Two high declination systems are the subject of this month's column.
Cepheus is a rich hunting ground for the northern double star enthusiast and Webb lists about 80 pairs in this constellation, many of which are suitable for the small aperture. xi Cep (22 03 47.2 +64 37 40) did not attract much interest from Smyth as the binary nature of the system was not then apparent, the change in angle having amounted to only 3 degrees from the observation of Herschel some 80 years previously. Since then the curvature of the apparent orbit has tempted the production of an orbit of period 3800 years and in 2010 the companion can be found at 274 degrees and 8".34. The system is relatively close by (30 parsecs) and the main interest for the small telescope observer are the colours of the two components. Webb called them white and tawny or ruddy whilst Smyth thought them both bluish. Sissy Haas considers them lemon white and royal blue. The spectral types are A3 and F8. For the large telescope observer, the A component is a close interferometric and spectroscopic binary of period 2.254 years and the separation never exceeds 0".06.

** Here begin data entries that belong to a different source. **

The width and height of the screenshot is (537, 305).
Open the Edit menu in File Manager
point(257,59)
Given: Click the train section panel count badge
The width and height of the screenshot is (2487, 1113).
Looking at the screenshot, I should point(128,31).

In the far south Octans straddles the celestial pole. Lambda Oct (21 50 54.5 -82 43 08) precedes beta Oct by a few degrees in a rather sparse area of the sky but the effort of finding it is certainly worthwhile. It is one of John Herschel's discoveries from South Africa (HJ 5278) and is one of the more attractive ones. Hartung calls it a `bright elegant close pair, deep yellow and white.' It is clearly a physical pair and the position for 2002, when it was last measured according to the WDS, is 63 degrees and 3".5. This is a distant pair, more than 400 light years away according to Hipparcos, and the spectra are G8 and KOIII which makes Hartung's comments about colour all the more interesting. The magnitudes are 5.6 and 7.3. For more observations of Octans pairs, see the article by Magda Streicher in Deep-Sky Observer 145, 2008.